To represent the rings in a given list, we use the integer pos to represent where in the list the tail joins (the index starts at 0). If pos is -1, there are no rings in the linked list. Note that pos is only used to identify the case of the ring and is not passed to the function as an argument.
Note: Modification of a given linked list is not allowed.
Advanced:
Can you use O(1) space to solve this problem?
Example 1:
Input: head = [3,2,0,-4], pos = 1 output: returns the list node with index 1.Copy the code
Example 2:
Input: head = [1,2], pos = 0 output: returns a list node with index 0.Copy the code
Example 3:
Input: head = [1], pos = -1 Output: returns NULL Explanation: There are no loops in the linked list.Copy the code
Tip:
The number of nodes in the list is in the range [0, 104] -105 <= node. val <= 105 pos is -1 or a valid index in the list
Source: LeetCode link: leetcode-cn.com/problems/li… Copyright belongs to the Collar buckle network.

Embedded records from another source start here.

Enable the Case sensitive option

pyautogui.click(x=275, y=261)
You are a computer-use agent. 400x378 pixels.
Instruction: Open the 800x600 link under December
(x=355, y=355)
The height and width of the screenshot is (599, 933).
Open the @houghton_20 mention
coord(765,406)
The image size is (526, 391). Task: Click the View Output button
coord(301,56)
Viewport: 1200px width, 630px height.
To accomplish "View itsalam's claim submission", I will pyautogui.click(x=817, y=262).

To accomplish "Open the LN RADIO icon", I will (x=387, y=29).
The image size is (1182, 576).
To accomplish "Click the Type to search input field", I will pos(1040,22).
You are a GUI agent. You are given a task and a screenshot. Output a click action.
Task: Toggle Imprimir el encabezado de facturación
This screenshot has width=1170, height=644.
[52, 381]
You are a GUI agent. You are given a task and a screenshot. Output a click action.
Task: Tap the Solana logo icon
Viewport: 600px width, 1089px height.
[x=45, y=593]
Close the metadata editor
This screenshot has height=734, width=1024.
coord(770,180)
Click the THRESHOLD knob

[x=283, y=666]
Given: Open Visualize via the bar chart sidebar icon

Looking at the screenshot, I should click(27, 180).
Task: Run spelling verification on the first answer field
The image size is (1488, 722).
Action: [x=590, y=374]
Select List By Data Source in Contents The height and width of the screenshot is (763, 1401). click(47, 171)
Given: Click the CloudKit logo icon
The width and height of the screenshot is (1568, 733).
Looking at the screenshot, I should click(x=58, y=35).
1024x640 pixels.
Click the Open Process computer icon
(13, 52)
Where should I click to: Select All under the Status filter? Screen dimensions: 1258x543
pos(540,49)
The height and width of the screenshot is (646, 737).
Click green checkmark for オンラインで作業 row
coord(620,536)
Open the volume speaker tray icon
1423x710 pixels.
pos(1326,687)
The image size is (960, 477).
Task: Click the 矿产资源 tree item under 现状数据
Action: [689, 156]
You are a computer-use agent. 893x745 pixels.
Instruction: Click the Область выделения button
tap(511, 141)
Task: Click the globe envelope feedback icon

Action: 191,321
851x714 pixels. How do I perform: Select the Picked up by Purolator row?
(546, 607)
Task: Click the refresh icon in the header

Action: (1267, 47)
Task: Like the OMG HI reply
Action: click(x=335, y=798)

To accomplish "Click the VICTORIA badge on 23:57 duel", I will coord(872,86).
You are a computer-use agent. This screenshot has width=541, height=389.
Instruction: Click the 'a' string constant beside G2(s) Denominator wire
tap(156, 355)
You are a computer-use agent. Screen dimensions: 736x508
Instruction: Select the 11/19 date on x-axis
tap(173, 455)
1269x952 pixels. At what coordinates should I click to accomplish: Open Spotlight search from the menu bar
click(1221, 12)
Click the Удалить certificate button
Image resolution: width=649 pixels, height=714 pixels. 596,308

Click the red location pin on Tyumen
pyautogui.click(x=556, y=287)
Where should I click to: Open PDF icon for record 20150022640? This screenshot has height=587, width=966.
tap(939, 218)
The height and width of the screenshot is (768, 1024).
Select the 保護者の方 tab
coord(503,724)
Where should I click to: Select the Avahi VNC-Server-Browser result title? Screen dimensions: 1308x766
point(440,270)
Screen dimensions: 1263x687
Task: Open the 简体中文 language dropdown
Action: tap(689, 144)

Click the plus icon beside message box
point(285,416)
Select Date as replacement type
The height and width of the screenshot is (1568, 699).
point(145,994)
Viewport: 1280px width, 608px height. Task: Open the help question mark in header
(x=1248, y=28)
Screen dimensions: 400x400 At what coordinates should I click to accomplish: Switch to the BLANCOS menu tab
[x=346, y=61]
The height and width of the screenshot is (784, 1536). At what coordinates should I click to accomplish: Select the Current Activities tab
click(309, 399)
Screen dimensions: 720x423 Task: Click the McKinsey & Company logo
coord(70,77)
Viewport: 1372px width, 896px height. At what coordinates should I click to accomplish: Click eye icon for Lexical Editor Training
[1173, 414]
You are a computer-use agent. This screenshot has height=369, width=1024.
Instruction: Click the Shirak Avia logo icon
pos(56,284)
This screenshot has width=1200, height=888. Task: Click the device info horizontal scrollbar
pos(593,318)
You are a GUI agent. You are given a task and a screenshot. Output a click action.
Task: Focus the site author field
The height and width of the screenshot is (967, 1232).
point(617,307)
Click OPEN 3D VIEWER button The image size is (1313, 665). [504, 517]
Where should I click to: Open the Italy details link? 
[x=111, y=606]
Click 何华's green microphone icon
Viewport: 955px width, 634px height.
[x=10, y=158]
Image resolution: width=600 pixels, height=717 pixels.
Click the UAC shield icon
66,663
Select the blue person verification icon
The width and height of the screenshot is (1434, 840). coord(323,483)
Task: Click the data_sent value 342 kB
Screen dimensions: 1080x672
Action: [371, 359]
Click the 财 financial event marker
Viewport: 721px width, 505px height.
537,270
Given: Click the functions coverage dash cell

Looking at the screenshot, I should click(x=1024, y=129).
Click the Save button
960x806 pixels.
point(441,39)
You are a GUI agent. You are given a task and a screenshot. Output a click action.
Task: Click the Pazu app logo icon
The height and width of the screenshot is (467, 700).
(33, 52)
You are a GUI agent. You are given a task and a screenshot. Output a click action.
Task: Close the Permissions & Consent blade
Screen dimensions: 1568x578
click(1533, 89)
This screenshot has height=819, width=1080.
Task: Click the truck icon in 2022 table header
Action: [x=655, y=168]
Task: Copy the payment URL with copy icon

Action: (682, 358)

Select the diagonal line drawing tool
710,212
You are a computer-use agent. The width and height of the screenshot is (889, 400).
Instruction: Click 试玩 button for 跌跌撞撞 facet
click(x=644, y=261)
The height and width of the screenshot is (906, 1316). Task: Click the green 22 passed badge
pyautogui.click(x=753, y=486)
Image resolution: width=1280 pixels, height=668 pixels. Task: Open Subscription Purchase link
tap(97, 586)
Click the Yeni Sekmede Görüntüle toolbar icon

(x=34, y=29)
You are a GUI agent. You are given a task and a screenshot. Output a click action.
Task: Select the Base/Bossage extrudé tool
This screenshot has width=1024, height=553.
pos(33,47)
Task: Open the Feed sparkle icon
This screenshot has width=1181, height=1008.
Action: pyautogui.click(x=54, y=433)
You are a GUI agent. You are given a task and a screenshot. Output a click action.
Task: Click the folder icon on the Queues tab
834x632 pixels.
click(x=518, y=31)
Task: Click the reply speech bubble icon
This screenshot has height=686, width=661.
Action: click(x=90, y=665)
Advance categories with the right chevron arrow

Commercial reprint please contact official authorization, non-commercial reprint please indicate the source.
Their thinking
This problem and the upgraded version of 141. Ring linked list, on the basis of the last problem, added a problem, is how to find the location of the node into the ring, we can still use the idea of fast and slow Pointers to solve this problem.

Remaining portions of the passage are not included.